Super Slow and Some Questions
« on: March 22, 2006, 05:41:59 PM »

I've read the posts about trying to improve performance - I run a website that has a million or so pages.  Has anyone been able to successfully create a sitemap of this size running this software?

I've been running this thing for a couple days now, I've changed the configuration and added some info into the Do Not Parse section.  I have two entries, is the syntax below correct?  The first line - I'd like to not parse any of my forum posts - they all have a different topic id.  The second line is a directory.  Are those correct?

phpBB2/viewtopic.php?t=
phpBB2/forum/

Next question, adding these into the Do Not Parse did not improve my performance.  I'm running in the background but had to resume the process after it stopped for some reason.  Is it using my new configuration?  Do I need to start over?  How do I get the crawl to use the updated configuration?

Even though the program is running in one browser (with the background option), when I go to the Crawling section in another browser, the second browser asks if I'd like to continue the interupted session.  However, I see the numbers still updating in the first browser, so it appears to be running.  Why is this happening?

How do I stop the crawl if it is running in the background?

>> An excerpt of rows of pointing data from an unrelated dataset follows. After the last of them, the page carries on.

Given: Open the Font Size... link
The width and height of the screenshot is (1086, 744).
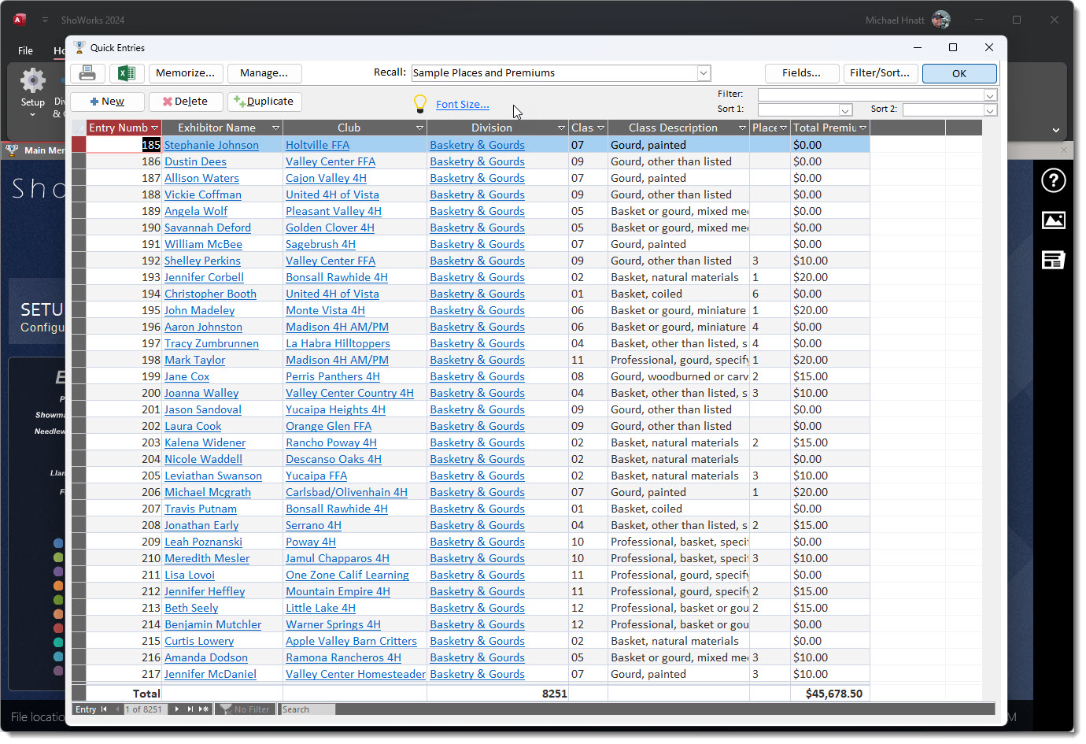Looking at the screenshot, I should coord(462,104).
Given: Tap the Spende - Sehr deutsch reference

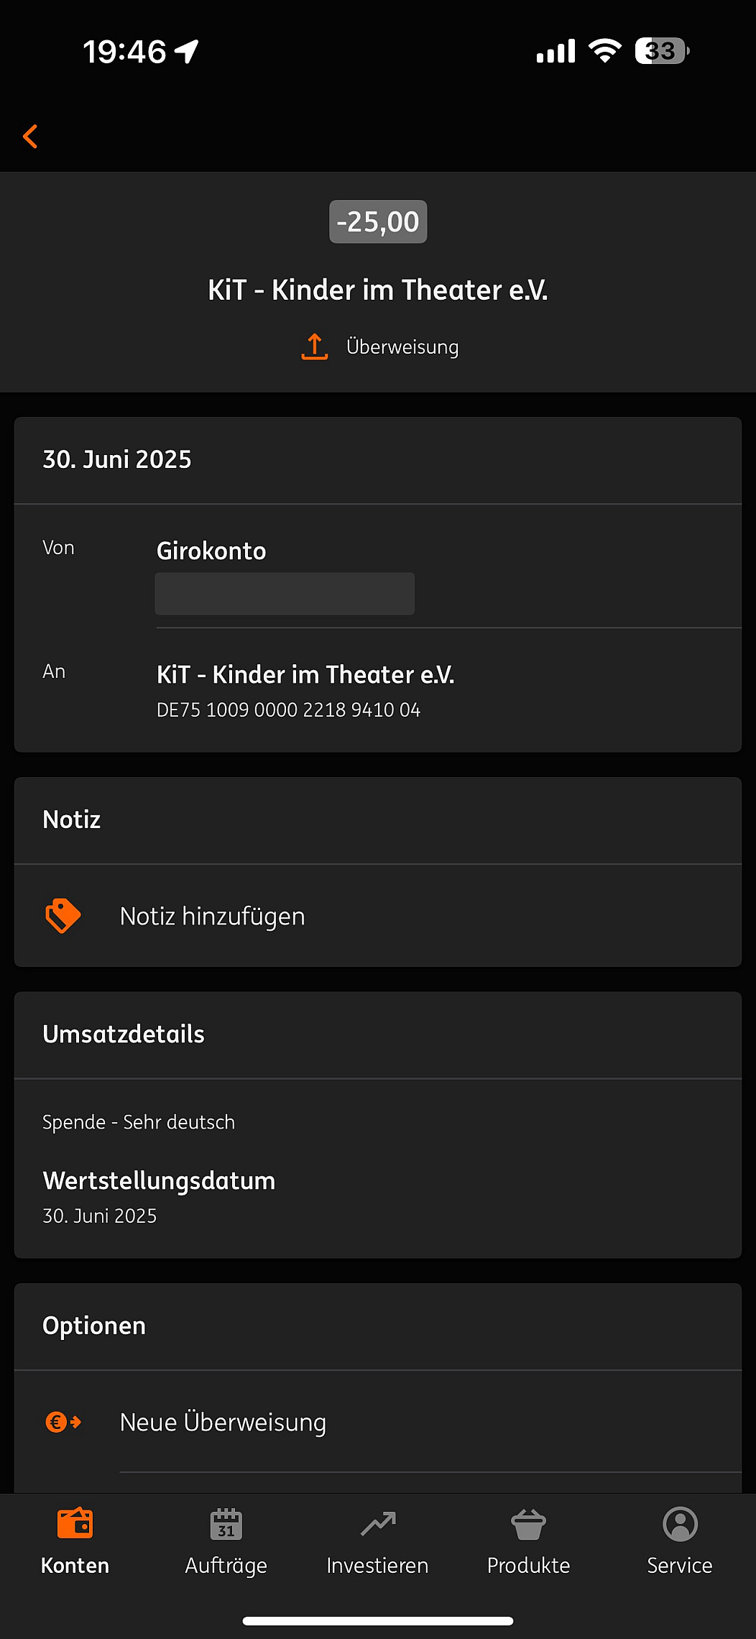Looking at the screenshot, I should click(139, 1122).

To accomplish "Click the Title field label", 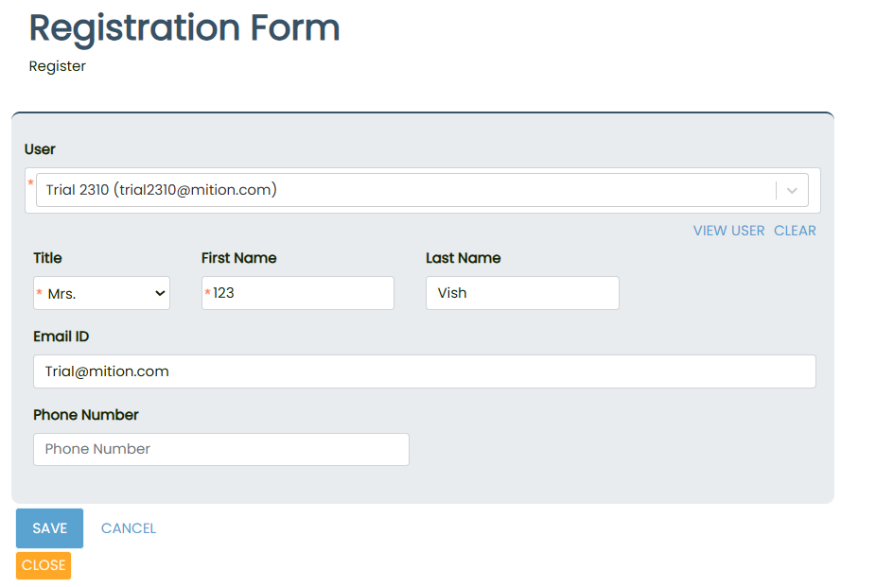I will coord(47,258).
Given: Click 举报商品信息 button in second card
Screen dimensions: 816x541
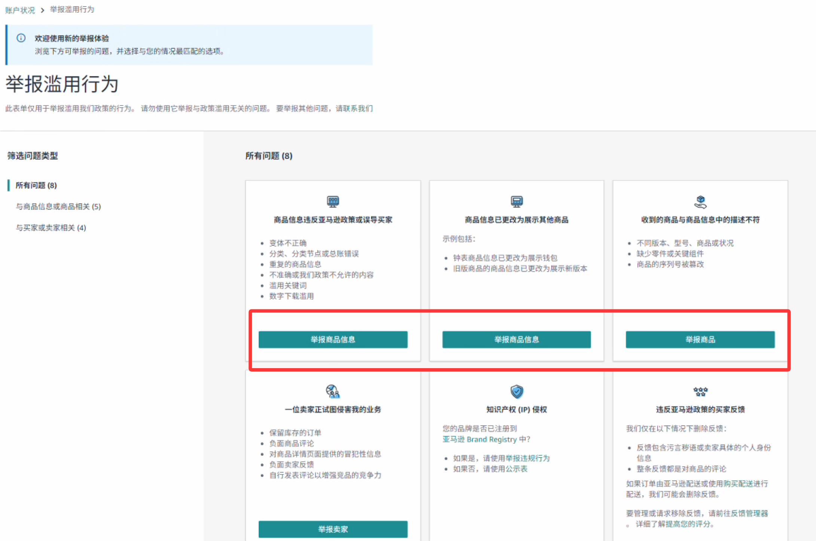Looking at the screenshot, I should (516, 339).
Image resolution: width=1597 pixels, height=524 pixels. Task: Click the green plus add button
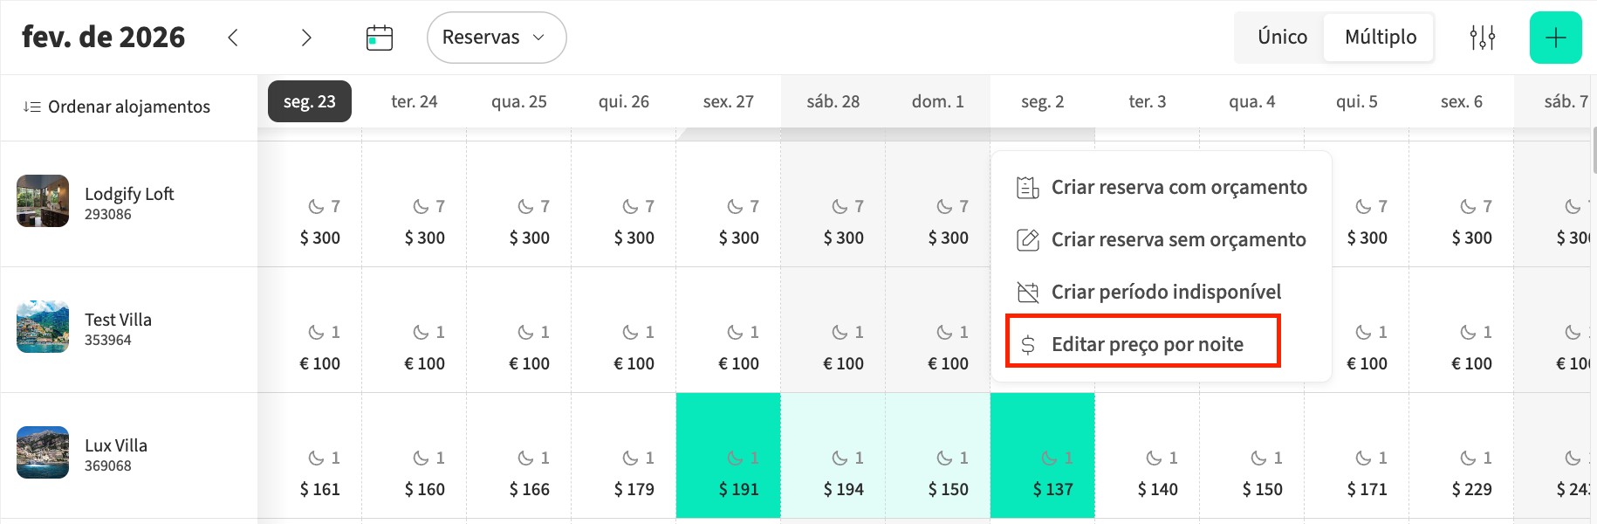tap(1555, 38)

Thank you for your help - I haven't given up on this quite yet!
Re: Super Slow and Some Questions
« Reply #1 on: March 22, 2006, 06:35:18 PM »
Hello,

sitemap generation time depends mainly on the page generation time at your site (the performance of your site).
Further details (including timing examples) at https://www.xml-sitemaps.com/forum/index.php/topic,95.html
Quote
Are those correct?

phpBB2/viewtopic.php?t=
phpBB2/forum/
Yes, you can also include the following to exclude the whole folder:
phpBB2/
Quote
Next question, adding these into the Do Not Parse did not improve my performance.  I'm running in the background but had to resume the process after it stopped for some reason.  Is it using my new configuration?  Do I need to start over?  How do I get the crawl to use the updated configuration?
The improvement means that generation will be completed faster, not that it will take less time per page.
Quote
Even though the program is running in one browser (with the background option), when I go to the Crawling section in another browser, the second browser asks if I'd like to continue the interupted session.  However, I see the numbers still updating in the first browser, so it appears to be running.  Why is this happening?
For the larger sites it is recommended to execute sitemap generator in command line (via SSH) - in this case execution will should be interrupted at all.
Quote
How do I stop the crawl if it is running in the background?
You can manualy create "interrupt.log" file in the data/ folder to interrupt it.
Re: Super Slow and Some Questions
« Reply #2 on: March 22, 2006, 06:48:28 PM »
Thank you for the response.

Quote
The improvement means that generation will be completed faster, not that it will take less time per page.

I don't think the generation is any faster - do I need to do anything to have the crawl use my updated configuration?  Can I change the configuration on the fly and have those changes be immediately incorporated in the crawl?

Quote
For the larger sites it is recommended to execute sitemap generator in command line (via SSH) - in this case execution will should be interrupted at all.

Ok, so I need to run this via SSH.  Do I interupt the current run (interupt.log), and then launch via SSH, or just launch it now?  Would I still be able to monitor it through the web page if I runt it via SSH?

Thank you.
Re: Super Slow and Some Questions
« Reply #3 on: March 22, 2006, 07:49:30 PM »
Hi,

Quote
I don't think the generation is any faster - do I need to do anything to have the crawl use my updated configuration?  Can I change the configuration on the fly and have those changes be immediately incorporated in the crawl?
I will reword my sentence :) : it will NOT run faster, it will be completed faster, because part of your site is not crawled.

Quote
Ok, so I need to run this via SSH.  Do I interupt the current run (interupt.log), and then launch via SSH, or just launch it now?  Would I still be able to monitor it through the web page if I runt it via SSH?
Yes, you can interrupt it and then execute it again.
You should be able to see the process state in the browser.
Re: Super Slow and Some Questions
« Reply #4 on: March 23, 2006, 06:41:28 PM »
I followed your directions and put up the interrupt.log.

and then ran the program via ssh.

it started over!!!  I had 60,000 pages in and 800,000 more to go, but it reset back to 0!!!  Is there any way to have it start from the 60,000 page mark?  We still have a 162mb crawl_dump_log.

Can this thing even finish a website as large as ours?
Re: Super Slow and Some Questions
« Reply #5 on: March 24, 2006, 10:50:47 PM »
Hello,
Quote
it started over
Answered in Private Message.
Quote
Can this thing even finish a website as large as ours?
Sure, as far as your server configuration allows it.